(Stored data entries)
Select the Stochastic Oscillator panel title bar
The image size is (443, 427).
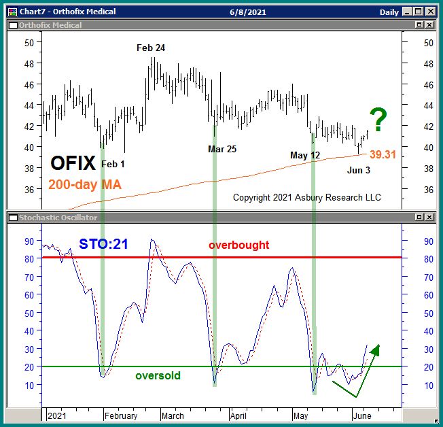(x=204, y=218)
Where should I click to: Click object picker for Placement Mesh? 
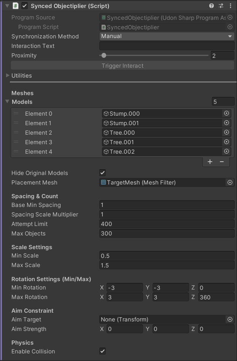pos(230,183)
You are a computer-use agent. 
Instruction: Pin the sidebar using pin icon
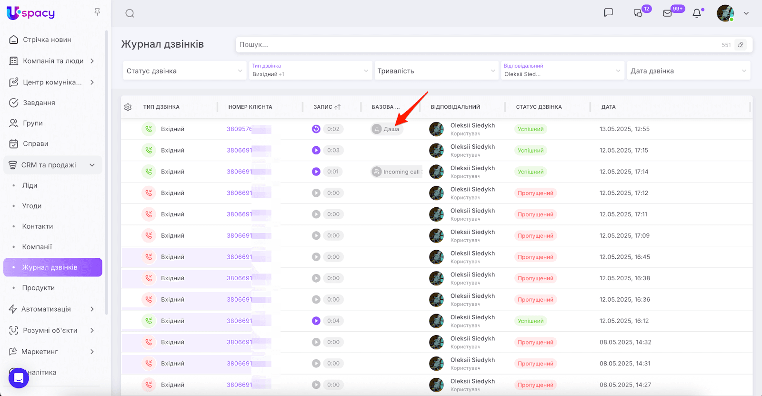point(97,12)
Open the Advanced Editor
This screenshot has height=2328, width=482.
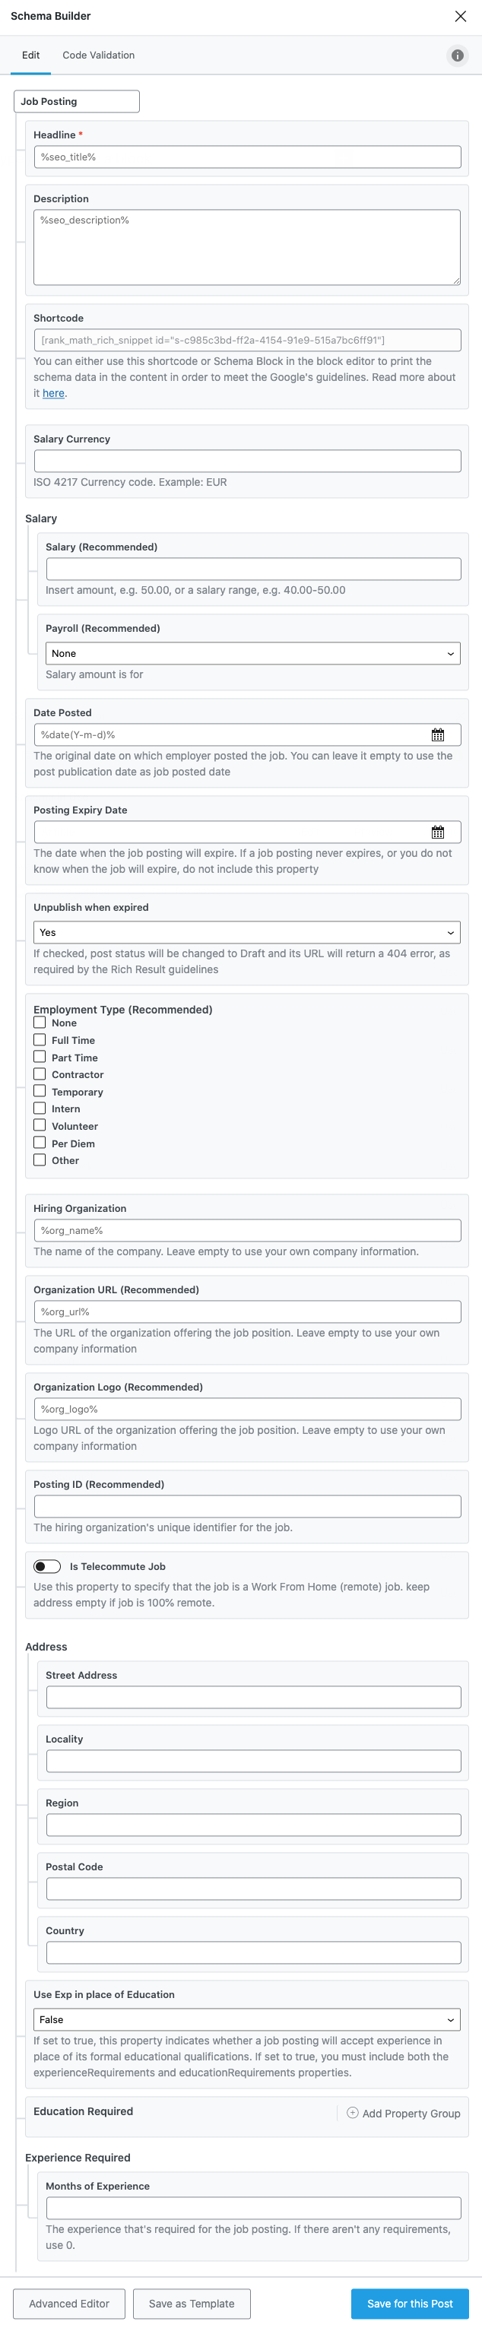[69, 2304]
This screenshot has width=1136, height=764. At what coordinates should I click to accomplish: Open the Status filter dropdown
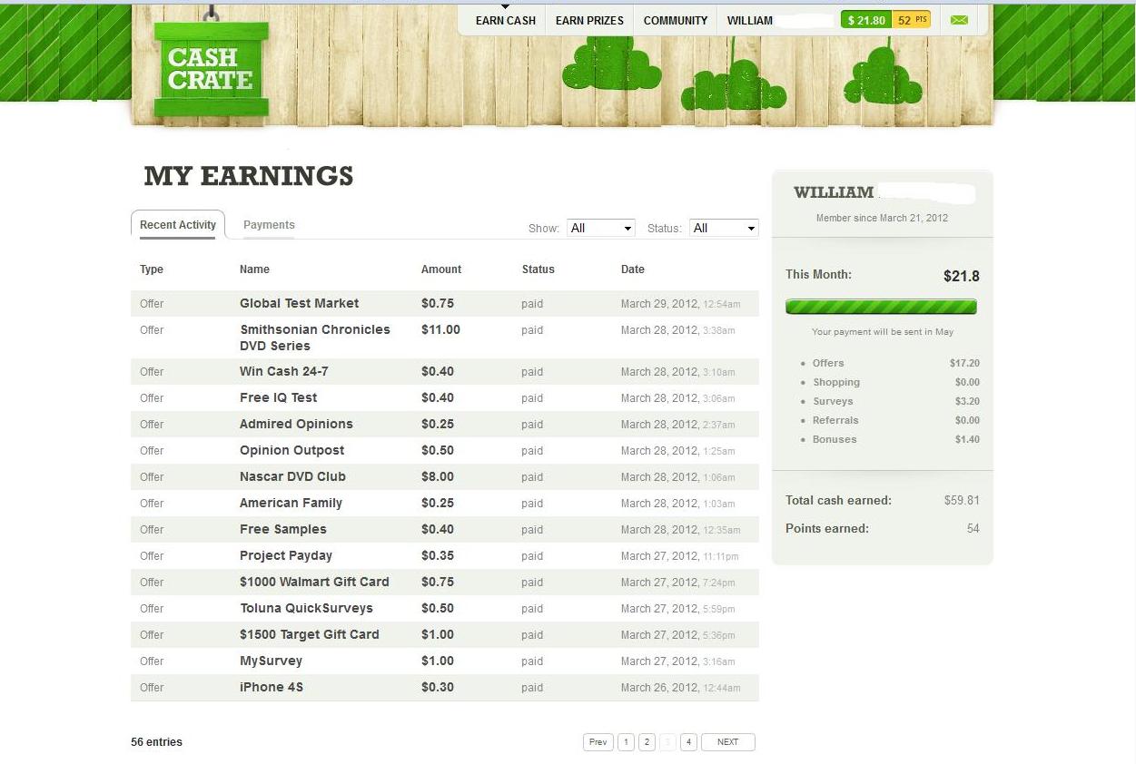click(723, 228)

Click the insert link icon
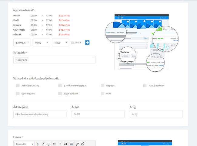[x=77, y=144]
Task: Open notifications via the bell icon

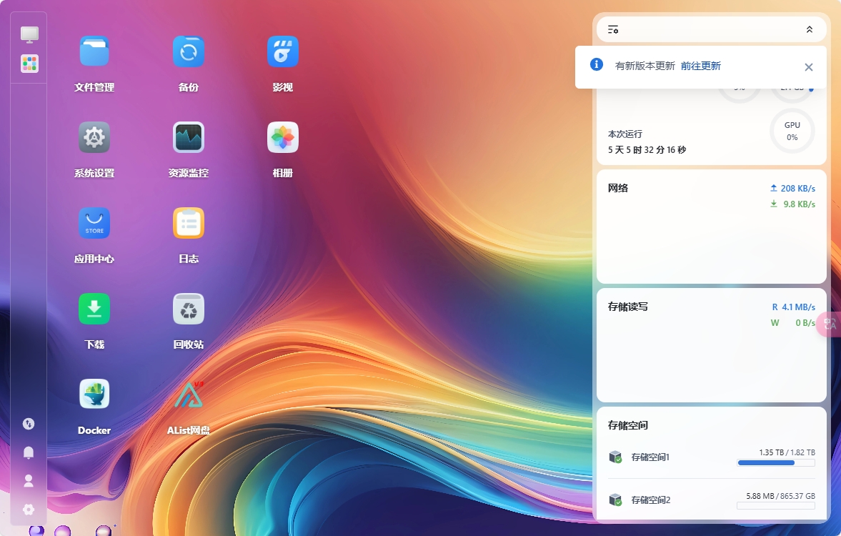Action: (x=29, y=452)
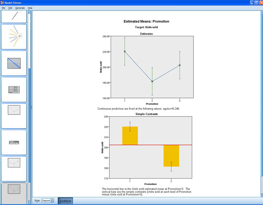Open the Style dropdown showing Diagram
The height and width of the screenshot is (205, 263).
pos(47,201)
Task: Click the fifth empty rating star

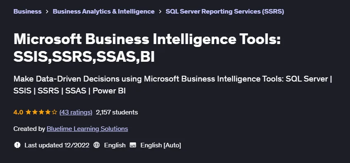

YOUR GOAL: Transcribe the complete set of entries verbatim. No pictures belong in the copy.

RESPONSE:
Select the Stochastic Oscillator panel title bar
The image size is (443, 427).
(x=204, y=218)
Where should I click to: Click object picker for Placement Mesh? 
pos(230,183)
You are a computer-use agent. 
Instruction: Pin the sidebar using pin icon
point(97,12)
Open the Advanced Editor
This screenshot has height=2328, width=482.
[69, 2304]
This screenshot has width=1136, height=764. At what coordinates should I click to accomplish: Open the Status filter dropdown
click(723, 228)

Click the insert link icon
[x=77, y=144]
Task: Open notifications via the bell icon

Action: (x=29, y=452)
Open the Style dropdown showing Diagram
The height and width of the screenshot is (205, 263).
pos(47,201)
Task: Click the fifth empty rating star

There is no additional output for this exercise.